How to apply exponential moving average decay for variables?

I am reading following paper. And it uses EMA decay for variables.
BI-DIRECTIONAL ATTENTION FLOW FOR MACHINE COMPREHENSION

During training, the moving averages of all weights of the model are
maintained with the exponential decay rate of 0.999.

They use TensorFlow and I found the related code of EMA.

In PyTorch, how do I apply EMA to Variables? In TensorFlow, there is tf.train.ExponentialMovingAverage class.
https://www.tensorflow.org/versions/r0.12/api_docs/python/train/moving_averages

1 Like
class EMA(nn.Module):
    def __init__(self, mu):
        super(EMA, self).__init__()
        self.mu = mu
        
    def forward(self,x, last_average):
        new_average = self.mu*x + (1-self.mu)*last_average
        return new_average

ema = EMA(0.999)
x = Variable(torch.rand(5),requires_grad=True)
average = Variable(torch.zeros(5),requires_grad=True)
average = ema(x, average)
4 Likes

@alexis-jacq Thank you!
I updated your code like below. I added shadow copy mechanism to save last value as average data.
Does it make sense in PyTorch manner?

   class EMA(nn.Module):
       def __init__(self, mu):
           super(EMA, self).__init__()
           self.mu = mu
           self.shadow = {}

       def register(self, name, val):
           self.shadow[name] = val.clone()

       def forward(self, name, x):
           assert name in self.shadow
           new_average = self.mu * x + (1.0 - self.mu) * self.shadow[name]
           self.shadow[name] = new_average.clone()
           return new_average

   ema = EMA(0.999)
   for name, param in model.named_parameters():
       if param.requires_grad:
           ema.register(name, param.data)

  # in batch training loop
  # for batch in batches:
       optimizer.step()
       for name, param in model.named_parameters():
           if param.requires_grad:
                param.data = ema(name, param.data)

Ok I see. In that case you don’t need a module inheritage, since you don’t want to take into account the EMA correction of your parameters while computing the next gradient. So you could simply have something like:

class EMA():
       def __init__(self, mu):
           self.mu = mu
           self.shadow = {}

       def register(self, name, val):
           self.shadow[name] = val.clone()

       def __call__(self, name, x):
           assert name in self.shadow
           new_average = self.mu * x + (1.0 - self.mu) * self.shadow[name]
           self.shadow[name] = new_average.clone()
           return new_average

   ema = EMA(0.999)
   for name, param in model.named_parameters():
       if param.requires_grad:
           ema.register(name, param.data)

  # in batch training loop
  # for batch in batches:
       optimizer.step()
       for name, param in model.named_parameters():
           if param.requires_grad:
                param.data = ema(name, param.data)
9 Likes

As far as I understand, it should be

new_average = (1.0 - self.mu) * x + self.mu * self.shadow[name]

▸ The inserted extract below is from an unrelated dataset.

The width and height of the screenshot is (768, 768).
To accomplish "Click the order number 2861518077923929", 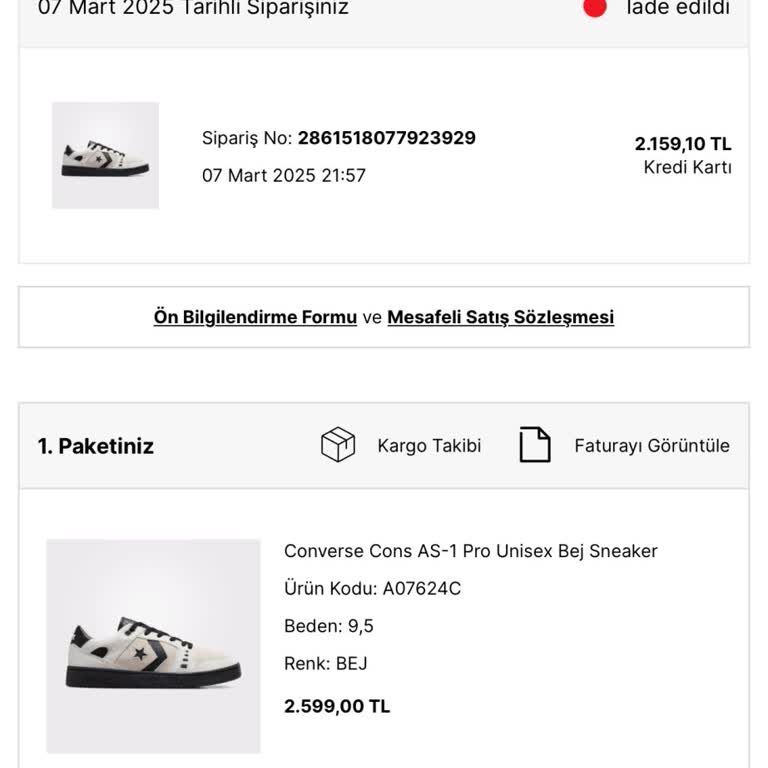I will coord(386,138).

instead, since mu is 0.999. You want to multiply 0.999 on the running average, not the input x

7 Likes

My mistake, you are right. Unfortunatly – I don’t know why – I can’t edit my previous post.

1 Like

@smth
@apaszke
please help us! Thanks a lot!

I am confused as to how to apply EMA. Is the shadow model or the actual model used to process training items and compute gradients? If its the shadow model, then I don’t see how it’s different from using a smaller learning rate with the optimizer. Is it the case that the shadow model is only used at test time?

1 Like

that’s right! there are so many wrong implements!

in the implementation, the moving averaged results will be used for the next iterations (last sentence). Another potential solution is only to track the moving average, but the parameters in the network is still the results from optimizer. That is, only run ema(name, param.data), but does not assign it back to param.data.

Just wondering which one is better, or which one is the commonly used one?

Is there a reason why we are using:

self.shadow[name] = new_average.clone()

instead of

self.shadow[name] = new_average.detach().clone()

since we really don’t care about propagating the gradients to the shadow copies of the parameters.